Graph &

Data Analytics

Graph &

Data Analytics

Bringing understanding

to large, disparate data

Bringing understanding

to large, disparate data

Data essential for examining hard scientific and national security questions are often large, messy, or incomplete. Frequently, these data exist in networks or graphs that grow more complex as the amount of data grows.

Take the energy sector, for example. Technologies continually evolve and new sources of energy generation come to fruition. These rapid changes create challenges for data integration and understanding.

Likewise, related data carried over digital networks can be nearly impossible to connect. These data can be captured or conveyed with graphs, but at a very high level.

Our researchers are pioneering data and graph analytics using novel visualization and machine learning techniques to tease out data connections.

## Data integration across devices and networks

PNNL researchers developed the VOLTTRON^{TM} software platform to integrate smart device operations and communications over the power grid. The platform’s analytical environment seamlessly and securely connects a wide range of data and devices to make automatic decisions based on user needs and preferences. When used in building systems to manage energy consumption, VOLTTRON improves overall system performance and creates a more flexible and reliable grid.

Our researchers are also developing scalable graph platforms to understand network structures and extract actionable information embedded in diverse data sets. Ripples, a first-of-its-kind network analysis tool, can solve complex graph analytics problems in less than a minute on a high-performance computing platform. Grappolo can perform blazing fast graph clustering (community detection) on graphs with millions to billions of nodes. Vite, a distributed version of Grappolo, can scale computation on leadership-class machines for graphs with tens to hundreds of billions of edges, with demonstrated performance on modern multi-GPU systems.

We are also developing tools to help analysts understand and interpret data contained in complex graphs. While typical graphs model binary relationships, hypergraphs model multi-way relationships, exposing the interconnectedness of the data without artificially generating two-way relationships. HyperNetX(HNX) is an open-source Python library developed to analyze and visualize multi-way relationships modeled as hypergraphs. These relationships can be found in cyber data, protein pathways, bibliographic networks, and social media where interactions involve multiple entities simultaneously.

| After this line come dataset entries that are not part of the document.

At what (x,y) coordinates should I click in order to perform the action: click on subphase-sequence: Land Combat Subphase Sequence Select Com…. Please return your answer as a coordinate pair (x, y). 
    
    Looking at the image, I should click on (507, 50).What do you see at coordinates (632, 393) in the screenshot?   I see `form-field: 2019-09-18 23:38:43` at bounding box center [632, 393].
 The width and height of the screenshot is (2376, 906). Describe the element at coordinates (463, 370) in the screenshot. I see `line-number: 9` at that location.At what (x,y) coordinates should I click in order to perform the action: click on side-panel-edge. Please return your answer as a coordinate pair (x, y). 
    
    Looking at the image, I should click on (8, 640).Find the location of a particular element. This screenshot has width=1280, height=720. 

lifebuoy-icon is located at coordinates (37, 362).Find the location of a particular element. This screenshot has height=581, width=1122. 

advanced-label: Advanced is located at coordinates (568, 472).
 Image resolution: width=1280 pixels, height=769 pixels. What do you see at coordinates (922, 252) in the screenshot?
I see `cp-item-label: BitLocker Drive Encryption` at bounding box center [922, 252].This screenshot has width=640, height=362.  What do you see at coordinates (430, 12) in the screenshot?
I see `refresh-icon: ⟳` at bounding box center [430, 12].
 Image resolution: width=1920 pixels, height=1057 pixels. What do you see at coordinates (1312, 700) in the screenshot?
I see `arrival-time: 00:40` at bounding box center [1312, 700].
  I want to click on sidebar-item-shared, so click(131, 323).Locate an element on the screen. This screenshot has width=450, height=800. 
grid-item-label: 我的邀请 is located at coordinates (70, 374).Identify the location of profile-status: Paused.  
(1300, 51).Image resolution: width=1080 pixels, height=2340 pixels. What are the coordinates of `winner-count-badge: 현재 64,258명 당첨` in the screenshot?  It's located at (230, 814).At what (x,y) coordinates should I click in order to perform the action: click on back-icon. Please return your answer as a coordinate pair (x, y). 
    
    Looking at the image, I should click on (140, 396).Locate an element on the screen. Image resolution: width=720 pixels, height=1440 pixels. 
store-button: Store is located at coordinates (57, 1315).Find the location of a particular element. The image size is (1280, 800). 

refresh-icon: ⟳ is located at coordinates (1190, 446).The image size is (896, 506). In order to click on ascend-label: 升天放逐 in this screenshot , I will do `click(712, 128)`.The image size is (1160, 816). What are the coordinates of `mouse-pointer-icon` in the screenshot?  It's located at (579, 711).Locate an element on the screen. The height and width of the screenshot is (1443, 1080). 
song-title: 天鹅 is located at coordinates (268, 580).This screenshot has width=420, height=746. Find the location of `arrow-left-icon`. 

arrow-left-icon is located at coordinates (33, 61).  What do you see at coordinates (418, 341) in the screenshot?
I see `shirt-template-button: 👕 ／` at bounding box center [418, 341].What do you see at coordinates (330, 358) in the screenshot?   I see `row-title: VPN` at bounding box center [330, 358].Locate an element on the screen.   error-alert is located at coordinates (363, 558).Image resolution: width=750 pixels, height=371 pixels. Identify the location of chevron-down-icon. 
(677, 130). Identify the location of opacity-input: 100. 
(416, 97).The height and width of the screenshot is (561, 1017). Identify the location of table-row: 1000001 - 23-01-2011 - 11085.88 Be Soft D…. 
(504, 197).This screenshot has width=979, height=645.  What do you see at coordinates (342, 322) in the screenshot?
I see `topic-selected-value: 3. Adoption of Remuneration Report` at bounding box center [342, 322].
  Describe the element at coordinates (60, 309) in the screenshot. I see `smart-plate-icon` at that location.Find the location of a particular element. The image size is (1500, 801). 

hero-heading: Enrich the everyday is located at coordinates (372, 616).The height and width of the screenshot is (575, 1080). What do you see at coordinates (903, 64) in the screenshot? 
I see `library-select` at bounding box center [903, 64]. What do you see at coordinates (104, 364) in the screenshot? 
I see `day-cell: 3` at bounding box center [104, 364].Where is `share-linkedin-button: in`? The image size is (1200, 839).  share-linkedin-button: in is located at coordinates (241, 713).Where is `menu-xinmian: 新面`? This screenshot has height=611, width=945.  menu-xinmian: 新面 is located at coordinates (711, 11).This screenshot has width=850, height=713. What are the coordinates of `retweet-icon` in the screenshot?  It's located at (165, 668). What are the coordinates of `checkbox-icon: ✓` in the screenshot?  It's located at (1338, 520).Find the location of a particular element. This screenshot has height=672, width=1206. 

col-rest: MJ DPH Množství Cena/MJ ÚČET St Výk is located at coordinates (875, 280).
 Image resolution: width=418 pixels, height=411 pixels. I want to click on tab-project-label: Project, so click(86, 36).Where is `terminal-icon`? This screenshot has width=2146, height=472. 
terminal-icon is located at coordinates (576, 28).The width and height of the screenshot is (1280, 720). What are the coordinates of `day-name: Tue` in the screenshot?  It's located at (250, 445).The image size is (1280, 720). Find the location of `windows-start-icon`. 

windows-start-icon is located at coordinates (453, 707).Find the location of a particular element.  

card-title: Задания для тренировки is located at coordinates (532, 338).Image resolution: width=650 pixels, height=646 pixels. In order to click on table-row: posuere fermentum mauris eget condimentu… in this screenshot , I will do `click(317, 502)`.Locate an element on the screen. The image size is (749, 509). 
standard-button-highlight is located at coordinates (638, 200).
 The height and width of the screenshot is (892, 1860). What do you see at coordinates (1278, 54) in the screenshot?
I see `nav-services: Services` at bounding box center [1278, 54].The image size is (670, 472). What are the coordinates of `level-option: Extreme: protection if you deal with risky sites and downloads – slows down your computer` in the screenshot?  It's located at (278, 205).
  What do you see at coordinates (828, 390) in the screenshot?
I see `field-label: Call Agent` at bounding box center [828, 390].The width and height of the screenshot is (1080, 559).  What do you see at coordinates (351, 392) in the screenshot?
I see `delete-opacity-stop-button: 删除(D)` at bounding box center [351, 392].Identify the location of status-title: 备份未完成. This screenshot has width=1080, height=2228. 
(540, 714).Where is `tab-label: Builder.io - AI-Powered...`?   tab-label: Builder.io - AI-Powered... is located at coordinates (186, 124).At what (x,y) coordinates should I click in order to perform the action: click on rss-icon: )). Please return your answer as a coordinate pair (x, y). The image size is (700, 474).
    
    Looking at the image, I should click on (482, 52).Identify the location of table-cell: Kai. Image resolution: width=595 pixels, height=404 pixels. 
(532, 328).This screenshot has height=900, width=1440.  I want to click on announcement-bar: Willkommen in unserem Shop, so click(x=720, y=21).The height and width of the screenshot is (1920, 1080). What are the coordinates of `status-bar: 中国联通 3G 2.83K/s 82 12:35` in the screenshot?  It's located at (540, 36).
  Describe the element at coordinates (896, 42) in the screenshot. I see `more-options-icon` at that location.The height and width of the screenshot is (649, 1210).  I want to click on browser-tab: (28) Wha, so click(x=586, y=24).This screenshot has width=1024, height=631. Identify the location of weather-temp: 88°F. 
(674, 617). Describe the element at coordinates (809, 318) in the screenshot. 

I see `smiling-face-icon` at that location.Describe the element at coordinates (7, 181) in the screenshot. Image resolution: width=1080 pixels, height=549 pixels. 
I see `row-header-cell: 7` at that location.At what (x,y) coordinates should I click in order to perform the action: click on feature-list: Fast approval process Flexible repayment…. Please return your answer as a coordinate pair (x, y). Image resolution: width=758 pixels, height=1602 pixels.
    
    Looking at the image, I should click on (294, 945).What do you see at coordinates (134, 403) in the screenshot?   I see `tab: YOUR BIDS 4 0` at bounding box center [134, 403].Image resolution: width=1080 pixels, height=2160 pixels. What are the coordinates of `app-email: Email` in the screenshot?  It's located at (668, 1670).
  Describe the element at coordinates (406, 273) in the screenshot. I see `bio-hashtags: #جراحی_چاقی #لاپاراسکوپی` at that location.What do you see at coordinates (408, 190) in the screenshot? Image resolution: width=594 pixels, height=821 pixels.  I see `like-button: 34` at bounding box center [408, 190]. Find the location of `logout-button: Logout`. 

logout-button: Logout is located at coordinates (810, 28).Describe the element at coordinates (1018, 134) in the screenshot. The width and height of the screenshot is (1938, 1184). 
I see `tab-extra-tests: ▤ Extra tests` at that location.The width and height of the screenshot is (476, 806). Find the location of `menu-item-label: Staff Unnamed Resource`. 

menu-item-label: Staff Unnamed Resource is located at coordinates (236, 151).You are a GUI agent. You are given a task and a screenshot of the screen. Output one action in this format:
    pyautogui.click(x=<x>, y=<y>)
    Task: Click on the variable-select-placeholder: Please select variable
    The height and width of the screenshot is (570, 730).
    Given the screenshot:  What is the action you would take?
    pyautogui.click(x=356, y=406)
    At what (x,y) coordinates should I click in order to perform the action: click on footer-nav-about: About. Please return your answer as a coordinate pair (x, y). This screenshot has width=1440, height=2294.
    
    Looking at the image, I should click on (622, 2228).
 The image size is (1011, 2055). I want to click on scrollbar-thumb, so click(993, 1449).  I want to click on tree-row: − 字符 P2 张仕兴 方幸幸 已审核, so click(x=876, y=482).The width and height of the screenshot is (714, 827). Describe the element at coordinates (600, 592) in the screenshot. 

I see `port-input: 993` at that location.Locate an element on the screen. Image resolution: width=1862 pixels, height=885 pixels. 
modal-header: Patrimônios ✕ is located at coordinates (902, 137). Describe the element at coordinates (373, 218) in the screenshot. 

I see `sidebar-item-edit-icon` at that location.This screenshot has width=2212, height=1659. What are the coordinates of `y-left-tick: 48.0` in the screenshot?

PNNL has a deep understanding of the mathematical principles that govern the digital landscape. Our data and graph analytics technologies have been deployed in domains including threat detection for national security, cyber analytics, scientific computing, intellectual property portfolio analysis, energy grid reliability, environmental safety, training, and law enforcement. Further, in collaboration with joint institutes such as the University of Washington, our researchers discovering innovative solutions to complex analytic challenges.